+++ Input +++

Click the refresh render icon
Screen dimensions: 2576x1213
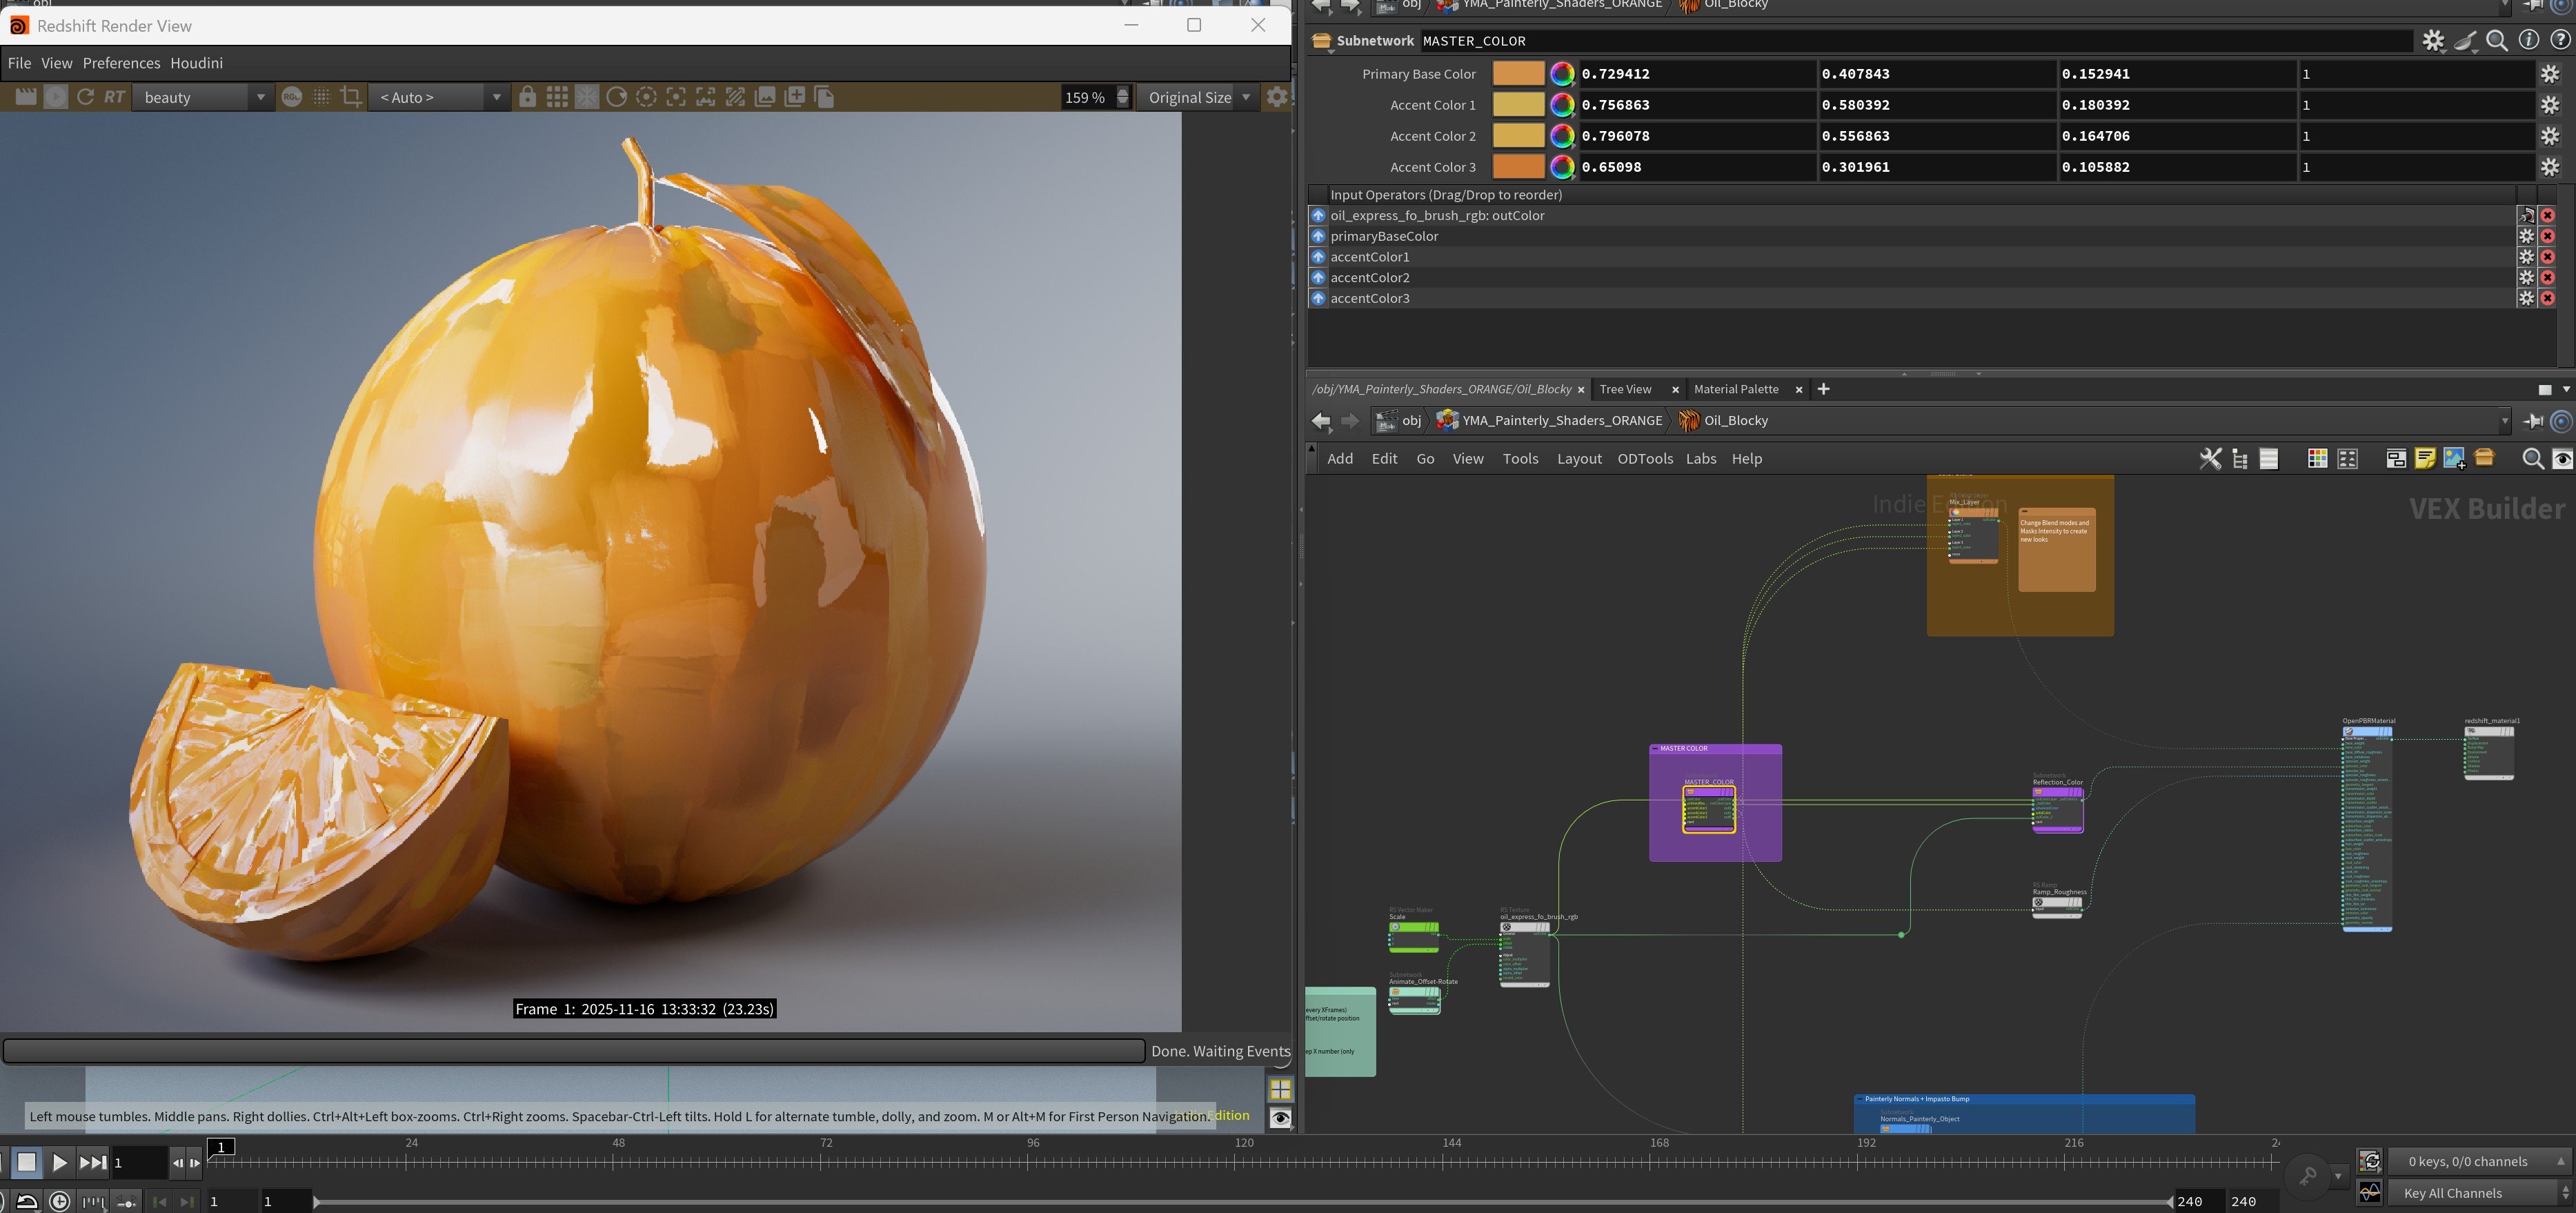pos(85,97)
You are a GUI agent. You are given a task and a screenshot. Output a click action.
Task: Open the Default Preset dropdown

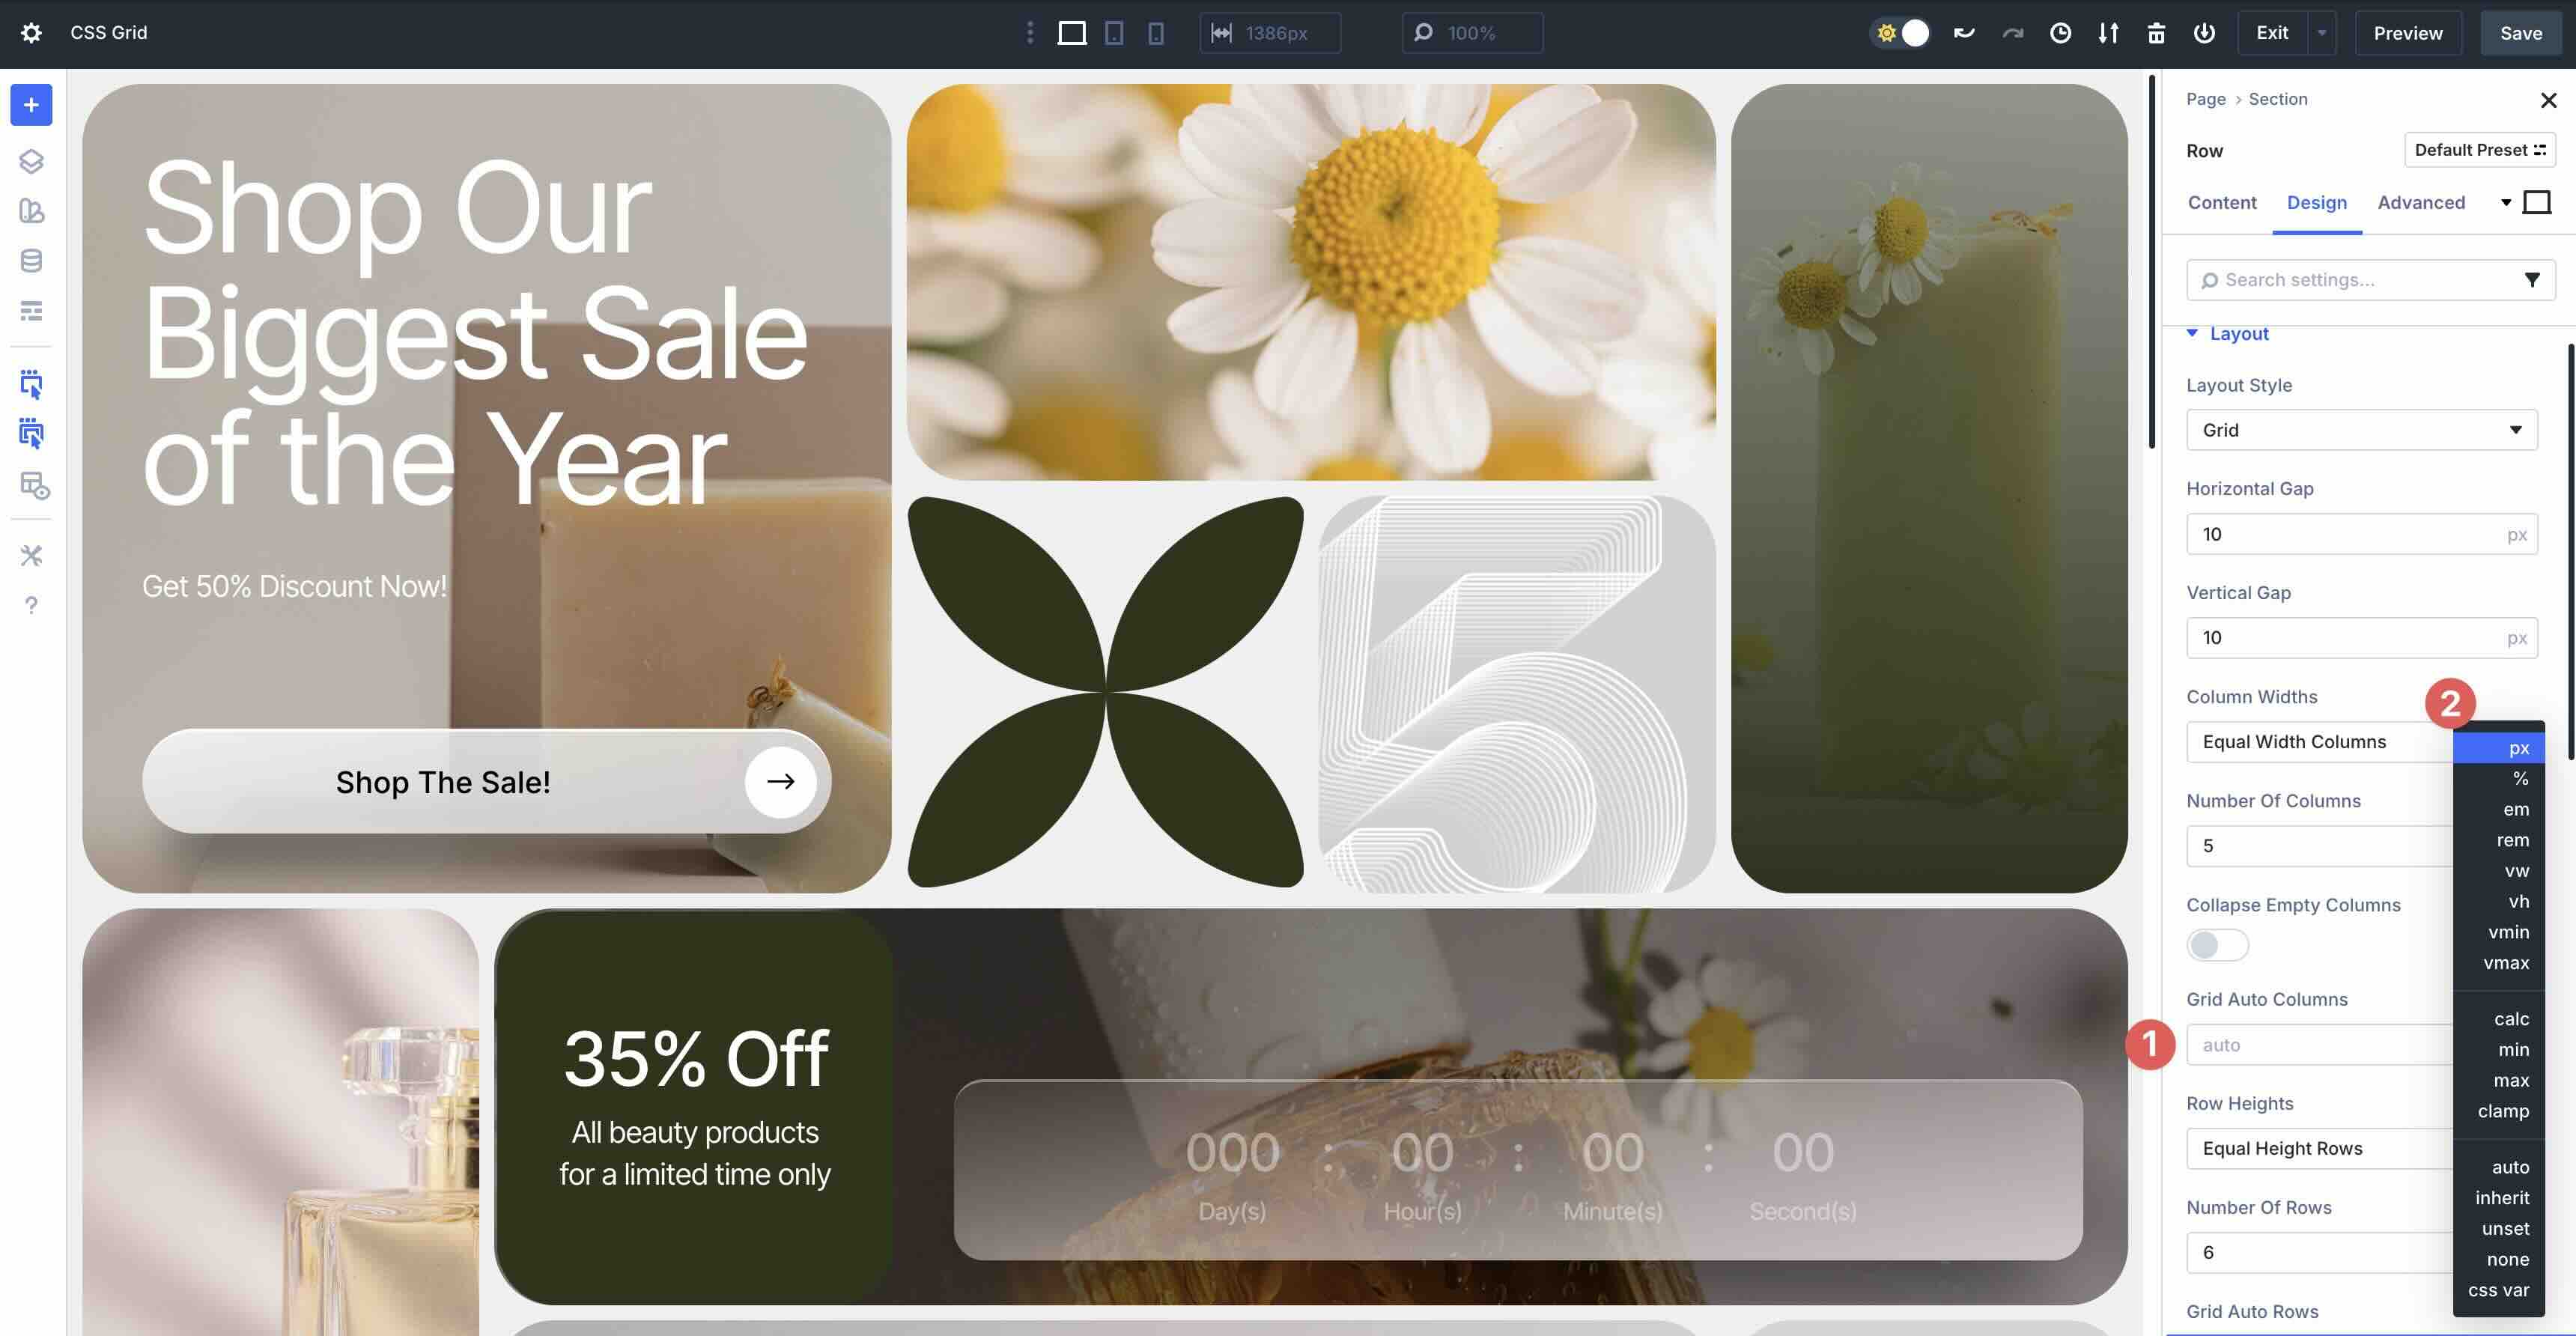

+++

» Exercise description:
What is needed is an exact printout of every record above, with the pictures left out.

» Exercise output:
Click the refresh render icon
Screen dimensions: 2576x1213
pos(85,97)
You are a GUI agent. You are given a task and a screenshot. Output a click action.
Task: Open the Default Preset dropdown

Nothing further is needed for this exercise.